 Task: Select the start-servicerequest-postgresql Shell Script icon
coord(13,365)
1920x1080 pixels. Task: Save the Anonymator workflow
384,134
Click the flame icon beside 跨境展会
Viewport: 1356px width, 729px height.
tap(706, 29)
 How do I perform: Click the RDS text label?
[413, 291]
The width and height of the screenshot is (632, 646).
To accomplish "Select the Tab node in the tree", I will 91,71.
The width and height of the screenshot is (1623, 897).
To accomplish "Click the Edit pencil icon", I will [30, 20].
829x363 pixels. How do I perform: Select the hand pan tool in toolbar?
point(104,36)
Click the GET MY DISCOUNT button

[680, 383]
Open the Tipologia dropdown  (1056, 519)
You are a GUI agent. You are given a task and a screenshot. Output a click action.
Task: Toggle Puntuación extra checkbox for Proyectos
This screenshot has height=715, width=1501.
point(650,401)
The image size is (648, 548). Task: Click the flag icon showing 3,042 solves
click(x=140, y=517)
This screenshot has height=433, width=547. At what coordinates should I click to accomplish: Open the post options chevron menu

----

*The exercise*: Rewrite all of the entries above, swapping every occurrence of "screenshot" for "screen capture" and leaving everything else untouched.

*Exercise response*:
 Task: Select the start-servicerequest-postgresql Shell Script icon
coord(13,365)
1920x1080 pixels. Task: Save the Anonymator workflow
384,134
Click the flame icon beside 跨境展会
Viewport: 1356px width, 729px height.
tap(706, 29)
 How do I perform: Click the RDS text label?
[413, 291]
The width and height of the screen capture is (632, 646).
To accomplish "Select the Tab node in the tree", I will 91,71.
The width and height of the screen capture is (1623, 897).
To accomplish "Click the Edit pencil icon", I will [30, 20].
829x363 pixels. How do I perform: Select the hand pan tool in toolbar?
point(104,36)
Click the GET MY DISCOUNT button

[680, 383]
Open the Tipologia dropdown  (1056, 519)
You are a GUI agent. You are given a task and a screen capture. Output a click action.
Task: Toggle Puntuación extra checkbox for Proyectos
This screen capture has height=715, width=1501.
point(650,401)
The image size is (648, 548). Task: Click the flag icon showing 3,042 solves
click(x=140, y=517)
This screen capture has height=433, width=547. At what coordinates should I click to accomplish: Open the post options chevron menu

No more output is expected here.